Will one vent being disconnected from system cause the entire house to not cool off ?  Today is the first day that I have turned the system on for more than just a few minutes..... I let it run for about an hour or so... and the thermostat never moved.... Now... I am already aggravated and this isnt helping... but there is one vent that needs to be reconnected... and I would like some opinions before I call the People that worked on it.... so... I am hoping that the answer is yes... this is the problem... cause I can do that myself....


(I should add that it was about 88 today... 80 in the house without AC and still 80 after an hour of it being on.


----------



## glennjanie (Jul 5, 2007)

Hello Shan:
I haven't been able to get on for quite a while but I still want to help.
No, one (room) vent being off will not keep the house from cooling down. If it is the only return air vent it will keep it from cooling down because it is trying to cool all the air that comes into the house. It must be able to recirculate the air to cool it; each pass through the cooling coil should squeeze more heat out of the air.
Turn the A/C on and go to the outside unit; by the time you can walk out there the large line on the outside unit should be nice and cool to the touch and the small line should be very warm. If that is not the case, the A/C is not working at all. I'll be watching for your next post.
Glenn


----------



## shan2themax (Jul 8, 2007)

update:
  Ok... so the system is  a gooman heatpump ph018-24 I believe... and I think that I actually fixed the problem.... it is a multistage ( or maybe just auxillary heat actually) anyways,   the breaker was on and just for giggles myself I turned the breaker off, and it started cooling down.... now.... I dont find that this makes sense... but.. instead of a heatpump thermostat it has just a regular thermostat..... so I went today and bought a honeywell rth3100c.  I have not installed it yet, nor have I taken off more than the faceplate as I have had to move into the house this weekend.  (it took 15 solid nonstop hours to pack my 3 story apt into trucks and drive 3 miles away),  it is cooling now.  I am not going to put this new thermostat on if it doesnt have all the correct wires, I dont want to waste the 450 I just spent fixing it.... but I will post when I get to that point and if I have questions.....  I cant begin to tell you guys how much your help means... this really is a dream come true for me.... (ok.. maybe a nap come true until I get things fixed)
ONto the original though.... since turning off that breaker, the air out of the vent is much much cooler,  so, could that really have been the problem?


----------



## Square Eye (Jul 8, 2007)

If your heating element (auxillary heat) was on, then yes turning that breaker off should make a major difference.
As far as I know it does take a thermostat with auxillary heat options to control a heat pump with auxillary heat. 
Thermostats are not always simple to replace. You may need to call the service guys back to install it.


----------



## shan2themax (Jul 9, 2007)

Square Eye said:


> If your heating element (auxillary heat) was on, then yes turning that breaker off should make a major difference.
> As far as I know it does take a thermostat with auxillary heat options to control a heat pump with auxillary heat.
> Thermostats are not always simple to replace. You may need to call the service guys back to install it.

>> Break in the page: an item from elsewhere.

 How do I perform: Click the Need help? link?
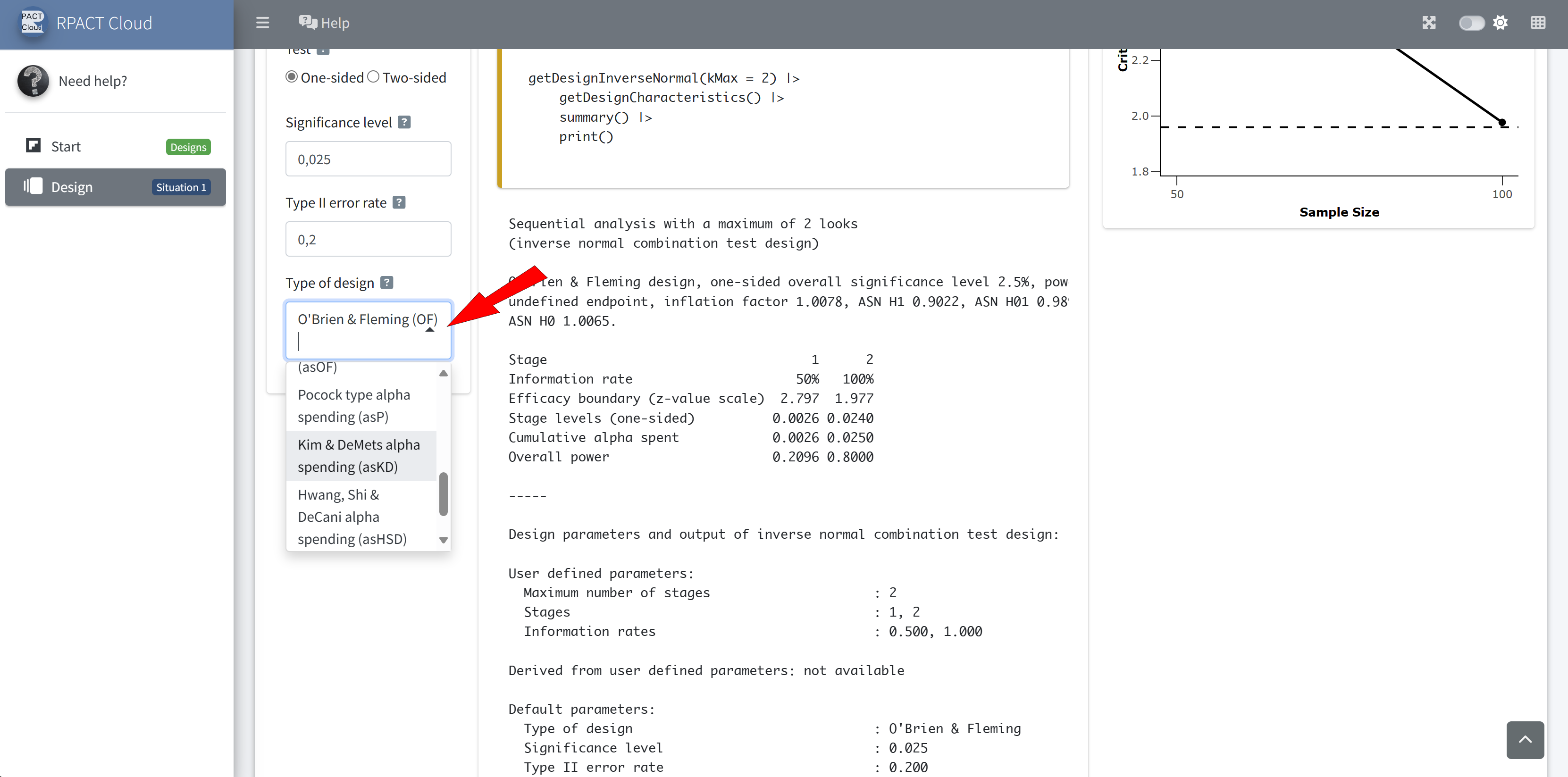click(92, 81)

I have replaced a thermostat before, for a regular central heat and air unit... and I know that I have to label everything.... I have just read some posts where people have changed from a mercury thermostat to the honeywell I bought and it worked for a week and then quit..... I just dont want to mess something up.....  so... if all the wires are present that are needed, I will go ahead and do it myself.........    I am glad that my thinking was correct..... would it be running just becuase the breaker was on (and the correct thermostat wasnt being used?)


----------



## Square Eye (Jul 10, 2007)

They may have wired it to come on with the fan. That way in the summer, when the A/C was being used, all they had to do was turn the breaker off exactly as you have done. 
There ought to be a law that when people do things out of the ordinary, they have to document it and leave the log with the property


----------



## glennjanie (Sep 10, 2007)

Hello Shan:

Have you resolved your A/C problem now? I have been off the Forum for an extended period and lost track. If you still need help, please post back and let us know where you stand now.

Glenn


----------



## shan2themax (Sep 14, 2007)

Glenn:
  The AC is working fine... so is the new thermostat... I still have the AUX breaker switched off, although it is correctly wired now and I could turn it on..... thanks for checking  back in.... I havent been on myself as I fell at work last month and that has brought a screeching halt to anything that I was doing.....


----------



## glennjanie (Sep 16, 2007)

OOPS! Sorry about the fall. Your signature bothers me, what kind of nurse are you? I do like the attitude of giving it a try though.
Glenn


----------



## shan2themax (Sep 23, 2007)

I am a cardiac nurse.  (and sometimes my doitmyselfness bothers me also)  I do enjoy figuring out how to do things,  while I am a nurse, I have three kids and a mom that I take care of so the money is tight, so I like to do things myself as much as possible, and I am a pretty good student.... most of the time, show me once, and I can repeat what you did....... I do try to do alot of research if I can on what I am doing, and I have recently bought some books.  I have a new problem with the hvac now.... my ductwork is coming apart under the house..... ac runs, no air comes out of vents,  crawl space is an icecube.... so, I am now thinking of running flexible lines under the house, but I will have to do research....... any suggestions?


----------